De acordo com a OMS, a poluição do ar mata cerca de sete milhões de pessoas por ano. Ela é relacionada a casos de Acidente Vascular Cerebral (AVC), doenças cardíacas, pulmonares, câncer de pulmão e infecções respiratórias agudas, entre outras complicações.

A OMS explica que os países mais expostos à poluição são aqueles de baixa e média renda. Por outro lado, famílias carentes que vivem em países desenvolvidos, como foi o caso de Ella, também são mais afetadas do que aquelas que possuem melhores condições. Jonathan Grigg, professor de respiração pediátrica e medicina ambiental na Queen Mary University London, disse ao The New York Times que “muitas áreas de Londres, com maior população de famílias carentes, são atravessadas por estradas principais”, indicando que “a poluição do ar está gerando desigualdade na saúde”.

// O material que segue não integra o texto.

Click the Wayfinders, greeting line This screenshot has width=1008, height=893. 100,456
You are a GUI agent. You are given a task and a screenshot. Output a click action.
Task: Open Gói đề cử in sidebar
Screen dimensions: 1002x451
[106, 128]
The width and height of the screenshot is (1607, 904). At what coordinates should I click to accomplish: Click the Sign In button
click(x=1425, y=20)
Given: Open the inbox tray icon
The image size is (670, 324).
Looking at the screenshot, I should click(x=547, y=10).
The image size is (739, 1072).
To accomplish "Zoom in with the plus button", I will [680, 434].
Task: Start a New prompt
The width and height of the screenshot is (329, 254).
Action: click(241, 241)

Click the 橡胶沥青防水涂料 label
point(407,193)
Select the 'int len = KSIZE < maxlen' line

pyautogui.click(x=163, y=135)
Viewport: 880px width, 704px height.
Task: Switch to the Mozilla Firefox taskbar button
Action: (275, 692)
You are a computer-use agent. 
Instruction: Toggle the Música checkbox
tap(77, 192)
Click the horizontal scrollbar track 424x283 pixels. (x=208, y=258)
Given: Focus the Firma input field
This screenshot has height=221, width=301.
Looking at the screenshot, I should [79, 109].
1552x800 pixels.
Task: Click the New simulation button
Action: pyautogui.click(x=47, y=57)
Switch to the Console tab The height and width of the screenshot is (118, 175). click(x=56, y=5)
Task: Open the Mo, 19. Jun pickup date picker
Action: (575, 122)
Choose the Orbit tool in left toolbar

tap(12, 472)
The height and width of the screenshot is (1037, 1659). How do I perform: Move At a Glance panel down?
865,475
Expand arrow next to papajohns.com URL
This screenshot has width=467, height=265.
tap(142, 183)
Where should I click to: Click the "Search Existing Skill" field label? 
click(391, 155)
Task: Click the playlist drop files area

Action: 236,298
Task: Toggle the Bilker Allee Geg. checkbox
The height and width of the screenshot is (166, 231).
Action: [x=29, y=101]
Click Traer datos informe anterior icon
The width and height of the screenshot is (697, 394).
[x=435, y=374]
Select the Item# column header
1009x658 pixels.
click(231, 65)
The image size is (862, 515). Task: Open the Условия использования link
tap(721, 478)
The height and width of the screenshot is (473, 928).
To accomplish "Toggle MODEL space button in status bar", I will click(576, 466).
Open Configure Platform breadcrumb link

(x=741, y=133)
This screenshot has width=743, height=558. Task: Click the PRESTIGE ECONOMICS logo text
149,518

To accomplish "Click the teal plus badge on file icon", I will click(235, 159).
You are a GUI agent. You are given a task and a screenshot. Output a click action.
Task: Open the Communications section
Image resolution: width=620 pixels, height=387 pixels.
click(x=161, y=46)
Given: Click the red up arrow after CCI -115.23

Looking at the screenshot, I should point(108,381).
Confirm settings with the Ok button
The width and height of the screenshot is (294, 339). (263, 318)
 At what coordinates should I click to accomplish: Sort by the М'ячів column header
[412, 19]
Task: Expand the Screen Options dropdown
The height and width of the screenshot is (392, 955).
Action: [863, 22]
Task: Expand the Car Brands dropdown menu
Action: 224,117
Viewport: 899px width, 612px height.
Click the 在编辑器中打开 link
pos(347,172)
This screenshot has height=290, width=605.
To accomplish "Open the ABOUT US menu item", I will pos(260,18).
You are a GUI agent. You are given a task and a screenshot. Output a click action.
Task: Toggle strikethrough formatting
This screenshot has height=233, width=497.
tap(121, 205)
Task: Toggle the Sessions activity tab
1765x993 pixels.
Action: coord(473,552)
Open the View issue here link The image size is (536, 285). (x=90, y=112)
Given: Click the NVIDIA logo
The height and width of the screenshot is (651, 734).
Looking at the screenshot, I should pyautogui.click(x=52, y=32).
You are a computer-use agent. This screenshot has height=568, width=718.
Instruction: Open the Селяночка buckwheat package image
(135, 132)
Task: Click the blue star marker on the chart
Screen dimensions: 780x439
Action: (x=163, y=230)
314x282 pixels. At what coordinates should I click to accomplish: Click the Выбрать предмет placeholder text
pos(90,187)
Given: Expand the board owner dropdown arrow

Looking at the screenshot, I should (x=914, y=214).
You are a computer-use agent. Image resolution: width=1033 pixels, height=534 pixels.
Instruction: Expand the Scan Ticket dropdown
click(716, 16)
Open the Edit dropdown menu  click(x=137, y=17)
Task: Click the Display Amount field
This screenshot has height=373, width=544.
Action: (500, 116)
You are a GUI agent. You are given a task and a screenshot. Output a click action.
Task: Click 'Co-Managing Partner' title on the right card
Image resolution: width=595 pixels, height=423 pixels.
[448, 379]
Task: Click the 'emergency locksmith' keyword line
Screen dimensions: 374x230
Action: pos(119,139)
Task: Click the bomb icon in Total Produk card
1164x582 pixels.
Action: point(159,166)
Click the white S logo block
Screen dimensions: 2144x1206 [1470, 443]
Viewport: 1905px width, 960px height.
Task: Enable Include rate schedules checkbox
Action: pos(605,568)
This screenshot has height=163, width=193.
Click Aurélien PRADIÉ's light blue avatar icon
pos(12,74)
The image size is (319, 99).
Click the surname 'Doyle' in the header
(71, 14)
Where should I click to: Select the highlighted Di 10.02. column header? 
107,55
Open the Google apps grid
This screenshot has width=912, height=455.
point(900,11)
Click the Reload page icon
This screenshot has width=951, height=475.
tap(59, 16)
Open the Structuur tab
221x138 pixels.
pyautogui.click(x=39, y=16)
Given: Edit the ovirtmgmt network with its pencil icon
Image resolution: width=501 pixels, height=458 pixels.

Ativistas ambientais solicitaram uma ação emergencial para a situação. Além deles, Sarah Woolnough, executiva-chefe da Asthma UK e da British Lung Foundation, também pediu ao governo que fosse apresentado um plano de saúde pública para proteção imediata contra o ar tóxico. Frente ao veredito dado na quarta-feira, um porta-voz do governo britânico disse que as autoridades já estão entrando com um plano de 3,8 bilhões de libras (R$ 26,1 bilhões) para combater a poluição por NO2 e proteger a comunidade da poluição do ar.